Judaism’s view on the Decalogue
This weekend, as Shabbat ends, the festival of Shavuot arrives. The Torah limits Shavuot to an agricultural festival marking the harvest of the first fruits of the growing season in the land of Israel. But later rabbinic Judaism declares Shavuot to be z’man matan Torateinu: the season of the giving of our Torah.
Whether the entire Torah or the Ten Commandments were the focus of the revelation at Mt. Sinai, it is surely the Ten Commandments that have become a cultural byword. The Ten Commandments function in American society as a stand-in for “the rule of God,” or “the difference between right and wrong,” or, somewhat more controversially, as a presumptive basis for “American morality.”
The appeal of the Ten Commandments as a basic barometer of behavior periodically receives endorsement from various quarters. Court cases regularly appear when attempts are made to place the Ten Commandments in courtrooms, classrooms, or other places that test the “separation of church and state.”
Curiously, the assumption that there is a shared meaning for this most basic of biblical texts is rarely tested. Jewish tradition has a somewhat ambivalent attitude toward the centrality of the Ten Commandments, also known as the Decalogue. In the cycle of Torah readings, the text occurs three times each year, at the appearance in the books of Exodus and Deuteronomy, as well as being the designated reading for Shavuot morning. A special cantillation is used to denote the distinctive nature of the reading. And it is customary in many congregations for everyone to stand for the reading.
In ancient days, during the period of the Second Temple, the recitation of the Ten Commandments was apparently part of the Temple liturgy. At some point in the early Common Era, it ceased to be a part of Jewish liturgy. The Talmud suggests that this was to refute those who affirmed that only these 10 were of divine origin.
In the current clamor for a restoration of traditional values, it is not unusual for there to be an appeal to the universality of the Ten Commandments as a basis for a “moment of silence” or “prayer in the schools.” Remarkably, this usually well-intentioned suggestion overlooks the importance that Judaism attaches to the interpretation of sacred text.
What, exactly, does it mean when the text states: “You shall not murder”? What constitutes “murder,” and who decides? What is the penalty? What testimony is required of what types of witnesses? Mere appeal to moral principle does not substitute for a codification of procedure.
In the appeal to principle, we also lose the nuance of moral interpretation. For example, Jewish tradition holds that to shame someone publicly is equivalent to “murder,” although certainly this cannot be deduced from the “plain text.”
Judaism, from its inception as the religion of ancient Israel, has consistently sought to ground moral and ethical issues of behavior in the realm of law. For nearly two millennia, Judaism has been attacked as “legalistic,” overly concerned with the “letter of the law,” and “hairsplitting” in its devotion to nuance, specificity, and procedure.
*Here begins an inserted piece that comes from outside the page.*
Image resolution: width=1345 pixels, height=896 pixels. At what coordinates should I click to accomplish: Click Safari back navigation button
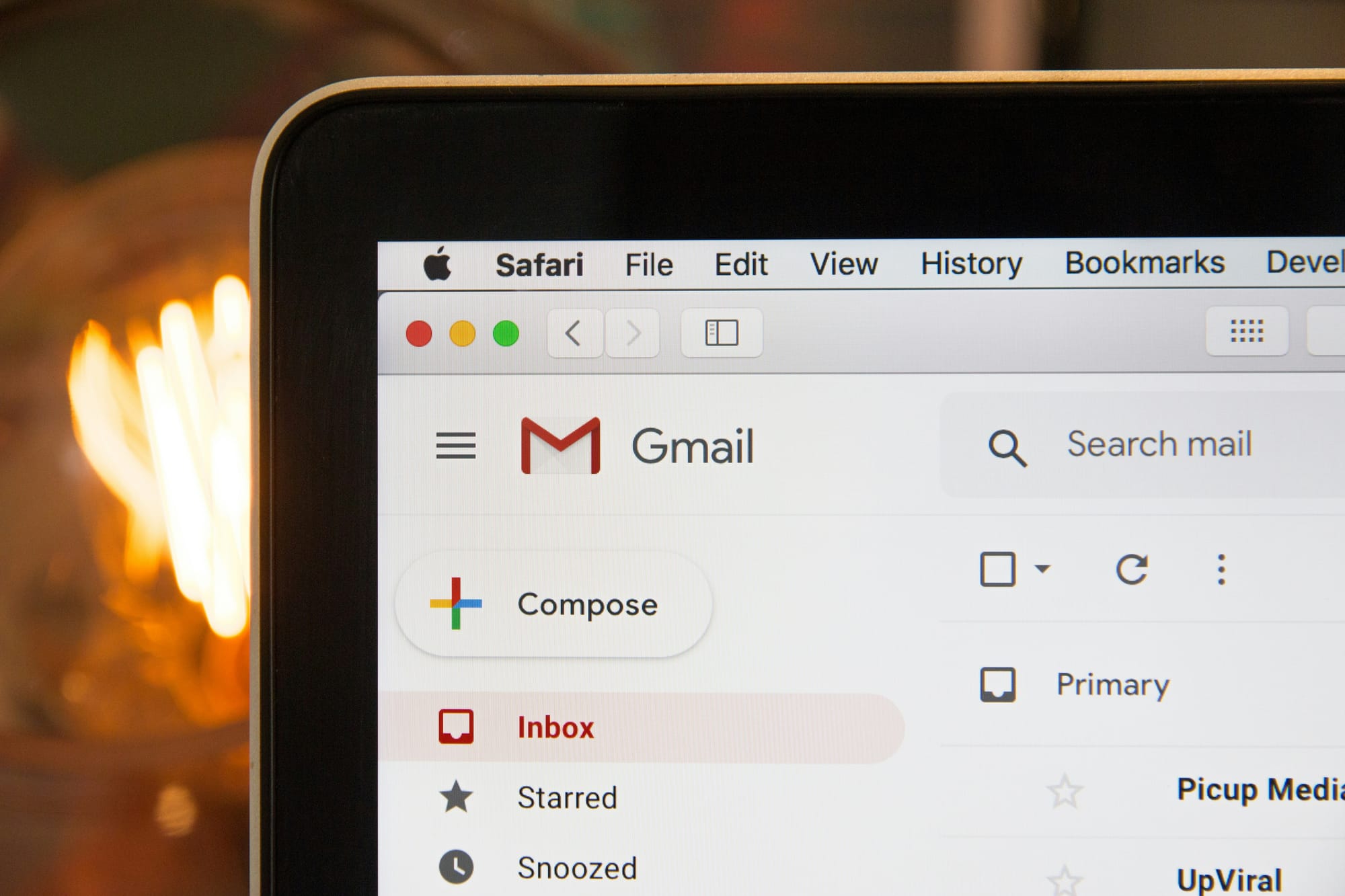(x=574, y=332)
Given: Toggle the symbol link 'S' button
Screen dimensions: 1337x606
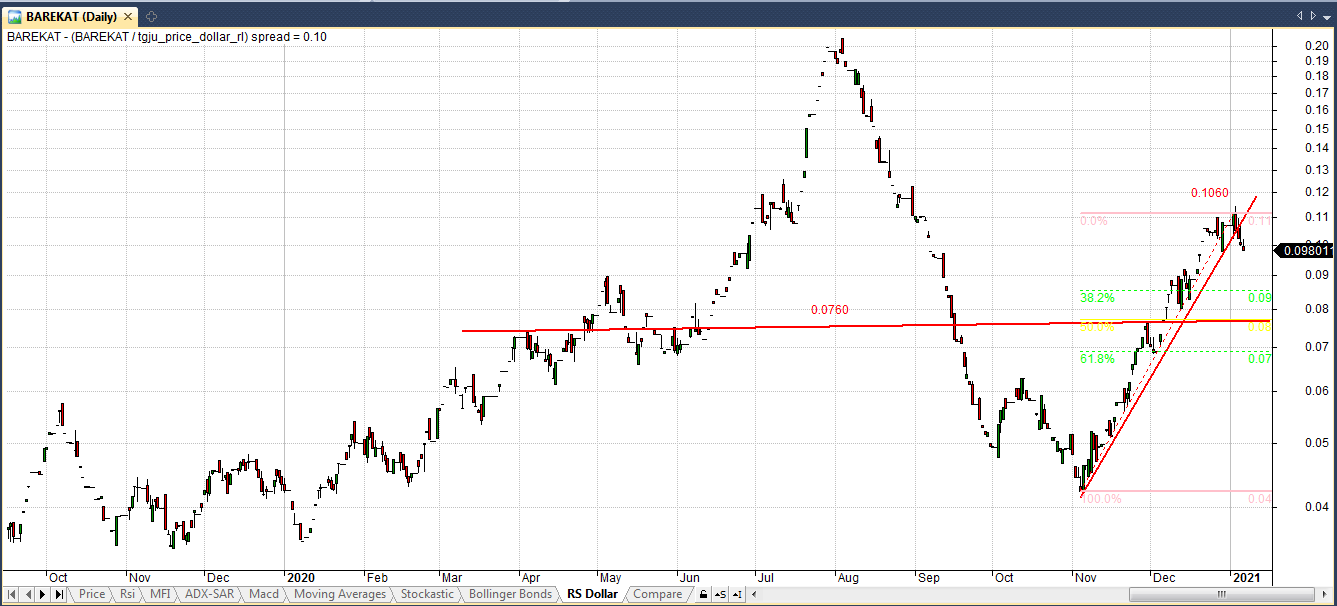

In the appeal to the Ten Commandments, those concerned with restoring our society to a sense of decency and responsibility appropriately identify the moral imperatives of the Torah as being central. But in the assumption that the problems of society can be solved based on any “Ten-Point Plan,” political conservatives err by assuming that the imposition of absolute moral principles will suffice. The so-called “legalism” of Judaism teaches that the different points of view that inevitably derive from broad moral principles are resolved by a society only through the process of law that both allows for differing opinions to be voiced and respect for those laws which are established.